Primero, el acto de matonismo, provocación y desafío a la autoridad que implica una revelación de ese calibre frente al viceministro de paz, Sergio Sevilla Pérez; el Comisionado de Inclusión Social del Poder Ejecutivo, Ricardo Sossa; la diputada de Liberación Nacional, Sonia Rojas, el Alcalde de Buenos Aires, José Rojas; entre otros dirigentes locales.

Aunque ninguno de ellos ni a mi nos corresponde dilucidar la verdad real de los hechos, salvo a las autoridades judiciales, no deja de llamar la atención como alguien puede darse el tupé de admitir semejante delito frente autoridades de ese calibre, sin el más mínimo temor a las consecuencias.  

Esto no solo evidencia la indiferencia y el desprecio a la vida ajena, presente en nuestra sociedad y reflejada en las diversas atrocidades que atestiguamos hoy en día, sino también la crisis de autoridad e impunidad alrededor de estos crímenes de odio, tristemente comunes durante los últimos años en tierras indígenas en disputa.

Pero justo cuando pensábamos que habíamos llegado al clímax de la escena, nuestra capacidad de asombro fue puesta nuevamente a prueba.
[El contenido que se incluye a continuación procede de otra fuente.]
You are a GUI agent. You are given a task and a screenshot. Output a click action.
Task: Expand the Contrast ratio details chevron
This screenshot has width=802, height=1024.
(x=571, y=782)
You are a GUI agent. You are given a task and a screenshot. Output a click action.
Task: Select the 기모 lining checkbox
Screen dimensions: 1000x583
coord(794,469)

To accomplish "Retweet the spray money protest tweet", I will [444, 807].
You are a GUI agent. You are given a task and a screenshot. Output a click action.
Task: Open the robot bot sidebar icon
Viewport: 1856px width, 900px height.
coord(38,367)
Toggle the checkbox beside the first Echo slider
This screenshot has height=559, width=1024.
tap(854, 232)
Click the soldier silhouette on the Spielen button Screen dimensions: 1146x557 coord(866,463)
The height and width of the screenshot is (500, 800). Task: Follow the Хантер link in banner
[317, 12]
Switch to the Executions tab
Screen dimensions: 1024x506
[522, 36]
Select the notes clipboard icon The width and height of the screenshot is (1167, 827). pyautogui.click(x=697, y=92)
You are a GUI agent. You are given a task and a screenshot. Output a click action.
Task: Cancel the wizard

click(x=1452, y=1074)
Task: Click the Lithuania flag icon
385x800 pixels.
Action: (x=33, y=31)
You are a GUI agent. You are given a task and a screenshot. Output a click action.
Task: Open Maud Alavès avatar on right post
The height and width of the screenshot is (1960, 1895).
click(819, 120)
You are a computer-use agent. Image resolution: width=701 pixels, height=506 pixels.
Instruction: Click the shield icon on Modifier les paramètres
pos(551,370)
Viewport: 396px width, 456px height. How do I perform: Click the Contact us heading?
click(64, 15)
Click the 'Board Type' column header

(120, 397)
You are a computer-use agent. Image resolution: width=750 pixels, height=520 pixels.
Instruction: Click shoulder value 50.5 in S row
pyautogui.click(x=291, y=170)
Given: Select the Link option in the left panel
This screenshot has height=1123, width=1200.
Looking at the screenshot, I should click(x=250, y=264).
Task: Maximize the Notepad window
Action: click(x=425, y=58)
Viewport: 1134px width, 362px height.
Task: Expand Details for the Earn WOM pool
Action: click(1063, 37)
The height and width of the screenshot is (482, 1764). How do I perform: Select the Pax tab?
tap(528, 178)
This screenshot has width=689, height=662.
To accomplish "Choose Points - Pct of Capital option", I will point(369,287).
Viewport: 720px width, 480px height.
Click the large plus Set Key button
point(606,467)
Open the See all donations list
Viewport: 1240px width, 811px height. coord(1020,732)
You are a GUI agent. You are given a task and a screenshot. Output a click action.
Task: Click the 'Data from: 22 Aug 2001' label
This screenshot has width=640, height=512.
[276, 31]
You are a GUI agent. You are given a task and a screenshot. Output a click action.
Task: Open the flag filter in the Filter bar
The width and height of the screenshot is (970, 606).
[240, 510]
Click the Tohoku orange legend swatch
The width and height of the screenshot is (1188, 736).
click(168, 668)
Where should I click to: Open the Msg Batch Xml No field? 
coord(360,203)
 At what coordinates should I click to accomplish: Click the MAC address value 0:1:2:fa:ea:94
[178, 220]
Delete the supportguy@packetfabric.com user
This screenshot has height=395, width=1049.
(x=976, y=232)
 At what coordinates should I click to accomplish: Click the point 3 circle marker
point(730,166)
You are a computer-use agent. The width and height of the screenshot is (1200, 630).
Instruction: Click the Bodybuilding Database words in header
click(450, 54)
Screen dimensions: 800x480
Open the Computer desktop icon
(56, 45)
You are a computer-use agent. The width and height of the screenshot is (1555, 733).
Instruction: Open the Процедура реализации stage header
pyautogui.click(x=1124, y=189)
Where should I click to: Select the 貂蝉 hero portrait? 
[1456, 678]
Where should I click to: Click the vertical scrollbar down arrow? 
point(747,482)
A estas alturas no sé qué es peor: si las palabras del señor Varela o la reacción desafortunada que estas provocaron en el público presente.

¿En qué momento pasamos de lamentar o llorar la muerte de un ser humano, independientemente de las circunstancias en que se haya dado, a celebrarlo con aplausos y vítores, como si fuera un gol de la Sele?

¿Qué pasó para retroceder tantos años en el tiempo y nuestra escala moral? ¿De qué me perdí? ¿Cómo involucionamos hacia a esos alarmantes niveles de descomposición social, que creímos ya ampliamente superados?

De repente me sentí como en aquellos tiempos de barbarie en los que las diferencias eran dirimidas en duelos a muerte, como en el Viejo Oeste, o, cuando en el Coliseo Romano, las masas iracundas clamaban por sangre y circo para saciar su decadencia colectiva.

Ahora no solo carecemos de respeto por la vida ajena, sino que algunos festejan cuando se atenta contra ella. De eso, a los linchamientos u otros actos de justicia por mano propia, solo hay un paso.

Pacifistas, cordiales, respetuosos, solidarios, tolerantes y muy pura vida… Así somos los ticos. Sí claro, ahora pónganme una película de vaqueros. ¡Qué espanto!